De tout temps on sait qu’un marteau peut enfoncer des pointes ou fracasser un crâne. Notre problème, c’est que tous les outils que notre intelligence, le progrès, la science… ont créé au cours des millénaires nous donnent l’impression que l’on acquiert sans cesse une puissance qui se pense illimitée. Si tout le monde peut maîtriser un marteau, par contre seuls quelques-uns avec leur classe dominante maitrisent les plus sophistiqués, soit pour leurs intérêts et ceux de leur classe, soit pour que l’on s’en serve seulement comme ils entendent que l’on s’en serve. Et c’est nous qui sommes condamnés à l’impuissance absolue.

Dans les années 1980 nous avions été quelques-uns à penser que l’arrivée des TIC et du minitel allait permettre une possibilité d’exercer une vraie citoyenneté dans une société se disant démocratique. Pour ma part et avec quelques autres cela avait été dans nos classes, en détournant quelque peu la fonction initiale du minitel et en y bricolant par exemple des messageries et des listes de diffusion[2]. Il est vrai que l’intelligence collective qu’était depuis son début le mouvement Freinet (et d’autres) avait vraiment pu s’épanouir dans ce qui devenait un réseau télématique.

Et puis, au fur et à mesure qu’internet se développait, devenait gratuit, qu’on y trouvait facilement à disposition tout ce qui permettait de créer ou de participer à un réseau s’appelant dorénavant réseau social, curieusement dans la plupart des écoles l’usage de cette communication s’est amoindri, voire a disparu.

On se plait à dire que nous sommes maintenant dans la société de la communication et du savoir (il y a longtemps que la liberté n’y a plus de sens !). Pour moi c’est tout le contraire. La communication n’y est que celle surveillée, contrôlée et seulement permise par les pouvoirs en place si nous ne communiquons que ce qui leur convient.

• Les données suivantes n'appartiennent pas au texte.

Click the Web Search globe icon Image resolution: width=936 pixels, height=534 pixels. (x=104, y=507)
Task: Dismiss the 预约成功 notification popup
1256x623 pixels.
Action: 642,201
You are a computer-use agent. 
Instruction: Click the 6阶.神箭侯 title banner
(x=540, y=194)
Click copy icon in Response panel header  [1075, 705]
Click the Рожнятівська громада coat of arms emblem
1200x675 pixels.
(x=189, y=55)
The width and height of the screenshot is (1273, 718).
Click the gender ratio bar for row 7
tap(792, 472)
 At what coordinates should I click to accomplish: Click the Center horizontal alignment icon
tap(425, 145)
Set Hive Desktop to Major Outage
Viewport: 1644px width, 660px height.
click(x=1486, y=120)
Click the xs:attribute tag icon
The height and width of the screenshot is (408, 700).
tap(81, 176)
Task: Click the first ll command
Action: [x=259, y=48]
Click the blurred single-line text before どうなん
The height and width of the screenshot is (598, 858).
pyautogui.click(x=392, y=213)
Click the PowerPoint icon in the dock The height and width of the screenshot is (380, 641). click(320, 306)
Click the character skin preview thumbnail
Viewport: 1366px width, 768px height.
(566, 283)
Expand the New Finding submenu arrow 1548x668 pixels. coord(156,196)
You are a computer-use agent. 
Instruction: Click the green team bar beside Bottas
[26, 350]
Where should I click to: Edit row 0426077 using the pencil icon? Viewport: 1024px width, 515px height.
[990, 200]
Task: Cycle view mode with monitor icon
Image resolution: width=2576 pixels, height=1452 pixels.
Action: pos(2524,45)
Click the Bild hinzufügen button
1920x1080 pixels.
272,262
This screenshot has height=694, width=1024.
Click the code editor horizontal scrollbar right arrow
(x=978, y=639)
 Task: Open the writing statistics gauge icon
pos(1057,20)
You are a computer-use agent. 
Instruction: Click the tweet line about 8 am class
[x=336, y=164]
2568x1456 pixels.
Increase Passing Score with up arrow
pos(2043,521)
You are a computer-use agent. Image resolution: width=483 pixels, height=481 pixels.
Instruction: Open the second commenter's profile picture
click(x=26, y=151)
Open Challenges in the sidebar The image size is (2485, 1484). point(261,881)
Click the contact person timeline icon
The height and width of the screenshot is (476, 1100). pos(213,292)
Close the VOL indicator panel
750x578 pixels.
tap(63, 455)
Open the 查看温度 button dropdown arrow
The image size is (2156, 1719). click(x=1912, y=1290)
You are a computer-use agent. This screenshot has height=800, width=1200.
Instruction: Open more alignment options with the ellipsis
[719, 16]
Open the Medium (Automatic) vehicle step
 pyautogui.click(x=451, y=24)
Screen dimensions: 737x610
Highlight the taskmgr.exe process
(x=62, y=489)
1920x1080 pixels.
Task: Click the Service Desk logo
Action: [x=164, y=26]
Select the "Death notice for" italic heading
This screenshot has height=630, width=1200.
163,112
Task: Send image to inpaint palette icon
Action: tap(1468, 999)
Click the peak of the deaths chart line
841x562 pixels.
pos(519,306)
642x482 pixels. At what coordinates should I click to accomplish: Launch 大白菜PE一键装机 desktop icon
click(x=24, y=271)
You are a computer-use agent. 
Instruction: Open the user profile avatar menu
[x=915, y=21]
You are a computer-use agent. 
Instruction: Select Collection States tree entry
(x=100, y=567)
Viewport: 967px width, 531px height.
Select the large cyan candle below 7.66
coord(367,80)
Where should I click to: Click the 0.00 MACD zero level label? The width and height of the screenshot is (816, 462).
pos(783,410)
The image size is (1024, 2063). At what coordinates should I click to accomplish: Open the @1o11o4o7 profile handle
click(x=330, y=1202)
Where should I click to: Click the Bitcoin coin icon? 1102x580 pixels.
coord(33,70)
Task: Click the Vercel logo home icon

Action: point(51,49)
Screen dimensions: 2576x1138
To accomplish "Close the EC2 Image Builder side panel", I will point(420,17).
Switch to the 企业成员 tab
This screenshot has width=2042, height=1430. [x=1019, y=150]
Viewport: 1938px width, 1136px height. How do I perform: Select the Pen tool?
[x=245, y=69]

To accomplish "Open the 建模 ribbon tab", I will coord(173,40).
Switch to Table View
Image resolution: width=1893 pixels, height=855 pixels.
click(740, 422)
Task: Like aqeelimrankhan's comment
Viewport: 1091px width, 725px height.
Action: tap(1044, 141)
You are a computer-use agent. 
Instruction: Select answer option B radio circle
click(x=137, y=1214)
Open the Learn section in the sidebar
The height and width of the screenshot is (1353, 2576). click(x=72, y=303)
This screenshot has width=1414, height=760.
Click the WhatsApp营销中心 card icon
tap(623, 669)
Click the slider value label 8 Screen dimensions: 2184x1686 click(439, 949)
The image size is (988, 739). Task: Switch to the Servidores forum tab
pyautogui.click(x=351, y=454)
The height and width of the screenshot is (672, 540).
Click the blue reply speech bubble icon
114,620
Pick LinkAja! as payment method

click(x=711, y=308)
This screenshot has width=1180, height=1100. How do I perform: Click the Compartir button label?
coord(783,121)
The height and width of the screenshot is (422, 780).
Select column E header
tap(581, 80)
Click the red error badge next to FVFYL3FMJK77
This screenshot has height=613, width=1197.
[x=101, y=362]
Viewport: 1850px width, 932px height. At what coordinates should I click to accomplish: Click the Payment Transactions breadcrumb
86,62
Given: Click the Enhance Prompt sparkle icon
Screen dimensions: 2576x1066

Kant écrivait : « « (…) penserions-nous beaucoup et penserions-nous bien si nous ne pensions pour ainsi dire pas en commun avec d’autres auxquels nous communiquons nos pensées, et qui nous font part des leurs ? On peut donc bien dire que cette puissance extérieure, qui enlève aux hommes la liberté de communiquer publiquement leurs pensées, leur ôte aussi la liberté de penser. » Les fameuses et mirifiques technologies n’ont fait que nous amputer des capacités naturelles que nous avions de rencontrer, d’échanger, de communiquer de personne à personne, de personne à personnes, comme la voiture a diminué en partie nos capacités de marcher (il faut aujourd’hui le faire comme un exercice que l’on s’impose ou le faire dans sa chambre sur la machinerie d’un tapis roulant !). Même notre capacité de penser comme le disait Kant s’est amoindrie.

Quant au savoir, les événements des dernières années (en particulier le covid) nous ont appris qu’il était aussi aux mains des pouvoirs qui ne le validaient et ne permettaient sa diffusion que s’il lui convenait. La production du savoir elle-même dépend de ces pouvoirs.

La programmation mondialisée des robots que nous sommes devenus sera bientôt parfaite. Il n’y a plus qu’à espérer que les quelques-un-e-s qui y ont échappé ou qui s’en sont extraits résistent encore.

NB – Canalblog semble être encore un espace de liberté et d’expression, et au moins, lorsque j’y ai un problème, se sont des personnes en chair et en os qui me répondent ! Fasse qu’il ne devienne pas lui aussi mondialisé !


[1] Une des introductions aux analyses de « Cybernétique et société - L'usage humain des êtres humains » Norbert Wiener - 1954

[2] À noter que dans les premières années nos réseaux étaient quasiment clandestins ou tout au moins que l’administration s’en désintéressait totalement.